(Item coordinate data)

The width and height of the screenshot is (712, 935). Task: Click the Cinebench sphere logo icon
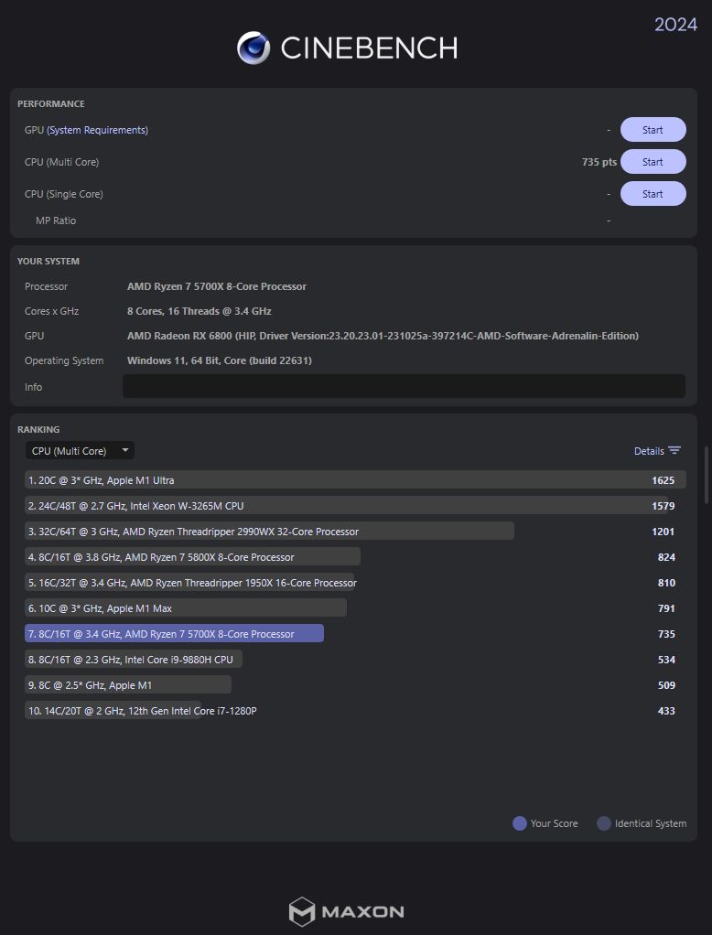254,48
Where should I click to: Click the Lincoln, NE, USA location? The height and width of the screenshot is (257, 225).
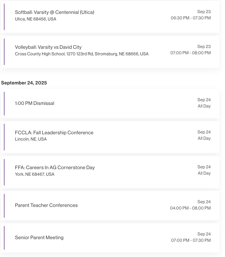click(31, 139)
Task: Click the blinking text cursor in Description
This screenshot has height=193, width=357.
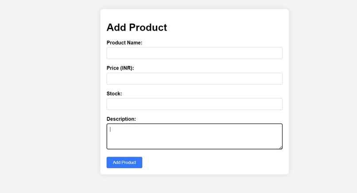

EXERCISE INSTRUCTIONS: Identify each line in the listing above that contains the word "Task", and copy every such line in full. Count only case-sensitive matches.

RIGHT ANSWER:
The width and height of the screenshot is (712, 935). Task: Click the Cinebench sphere logo icon
Task: Click the blinking text cursor in Description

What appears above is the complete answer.